Wednesday, October 30, 2013

Doctor Who 50th Anniversary: Voyage of the Damned





Doctor Who: 
Voyage of the Damned 
By Russell T. Davies

“I'm the Doctor. I'm a Time Lord. I'm from the planet Gallifrey in the constellation of Kasterborous. I'm nine hundred and three years old and I'm the man who's going to save your lives and all six billion people on the planet below. You got a problem with that?”

Its once again time for another Christmas special and once again the Tenth Doctor is without a companion.   This time around he is paired with Kylie Minogue who is more famous for being a pop singer.  During the Summer and Fall all the speculation was about whether or not the Titanic that crashed into the TARDIS was the genuine article or a spaceship.  Well it turned out that it was of course a spaceship.  The Titanic it turned out was a holiday cruise spaceship that had tons of passengers traveling to Earth to experience the Christmas holidays.  Unfortunately The Doctor shows up so you know what is about to happen next.


When this story first came out I was a tad hesitant about it and thought that the premise wouldn’t work and that it would not be a good story.  But my worries were for not as it was an entertaining story for the most part.  What we got was a story that had some elements of The Robots of Death and The Poseidon Adventure.  In other words we had an homage to disaster movies.  RTD gives us a pretty good disaster movie with the spaceship getting pelted by asteroids when the suicidal captain of the ship leaves the shields down so he can kill himself.  What ensues next is a fight for survival as the robot Hosts have also been programmed to kill anyone left alive on the ship.  Plenty of action in Voyage of the Damned to keep you interested.



Not lost among the action was the character development.  You could really get a feel for the central characters of the story that when most of them died you felt sorry for them. Well except one guy Slade played by Gray O’Brien who was one character you were hoping would buy the farm but unfortunately survives the story.  What is the deal with the Tenth Doctor that where ever he goes all the girls fall in love with him.  It gets  old real fast and thankfully this doesn’t happen in the series that Donna is the companion. 


The robots of the story The Host were dressed as angels and turned out to be angels of death.  They eventually had their programming changed and started killing people because Max wanted that to happen and the disaster so he can save face and get his company back.  The robots’ turning on people has been done before and was done a lot better in the Tom Baker story The Robots of Death.   Plus the robots looked cooler in that story also.

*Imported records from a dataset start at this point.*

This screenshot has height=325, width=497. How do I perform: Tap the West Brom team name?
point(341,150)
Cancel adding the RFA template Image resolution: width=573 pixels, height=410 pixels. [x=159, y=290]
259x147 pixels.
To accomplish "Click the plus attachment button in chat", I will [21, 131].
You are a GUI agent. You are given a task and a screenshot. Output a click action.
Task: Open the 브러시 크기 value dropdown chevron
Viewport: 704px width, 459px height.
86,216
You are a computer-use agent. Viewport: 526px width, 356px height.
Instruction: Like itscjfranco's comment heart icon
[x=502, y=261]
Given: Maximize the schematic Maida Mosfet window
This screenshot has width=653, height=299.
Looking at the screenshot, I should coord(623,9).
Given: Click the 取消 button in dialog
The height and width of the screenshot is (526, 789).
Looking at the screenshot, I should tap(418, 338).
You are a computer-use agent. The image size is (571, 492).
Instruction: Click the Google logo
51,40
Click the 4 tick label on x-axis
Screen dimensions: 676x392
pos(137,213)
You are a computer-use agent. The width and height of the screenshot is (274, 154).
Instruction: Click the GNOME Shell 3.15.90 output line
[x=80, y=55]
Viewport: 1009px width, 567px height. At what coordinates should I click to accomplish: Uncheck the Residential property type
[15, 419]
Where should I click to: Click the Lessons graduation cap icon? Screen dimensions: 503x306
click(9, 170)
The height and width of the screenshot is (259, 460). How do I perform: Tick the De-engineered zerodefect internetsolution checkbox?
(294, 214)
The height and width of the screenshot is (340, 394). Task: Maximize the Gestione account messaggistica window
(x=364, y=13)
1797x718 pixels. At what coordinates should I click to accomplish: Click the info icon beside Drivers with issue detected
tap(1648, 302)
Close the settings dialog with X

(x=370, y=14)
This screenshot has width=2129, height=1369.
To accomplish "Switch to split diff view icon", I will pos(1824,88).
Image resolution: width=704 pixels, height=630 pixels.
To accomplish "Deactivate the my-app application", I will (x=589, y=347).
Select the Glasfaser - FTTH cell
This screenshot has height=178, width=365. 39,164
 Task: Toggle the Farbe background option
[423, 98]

I liked the way Voyage of the Damned worked out including the ending when Astrid sacrificed herself to save everyone.  Pushing cyborg Max off the platform into the engines with a fork lift was pretty good and not what I expected to happen.  So no happy ending this time around. 


One of the surprising things in Voyage of the Damned was how well Kylie Minogue was.  This was another of the little things that worried me way back when this one first aired but her performance did not disappoint and did not bring the story down.  That distinction goes to RTD who did yet again another of his what was he thinking moments.  The stupid scene was the Queen running out of Buckingham Palace and the waving at the ship going Merry Christmas.  Really, did we need that scene?  I thought it was pretty stupid and an eye roller.


The Voyage of the Damned was an ok story with a lot of entertaining moments and was fast paced and action packed that didn’t require any heavy thinking to enjoy it.  A nice mindless story that has some faults like the angels lifting The Doctor up and flying up to the control deck and well the whole reason Max did what he did and expecting Captain to commit suicide was a stretch.  But overall Voyage of the Damned was a nice story to watch after Christmas dinner.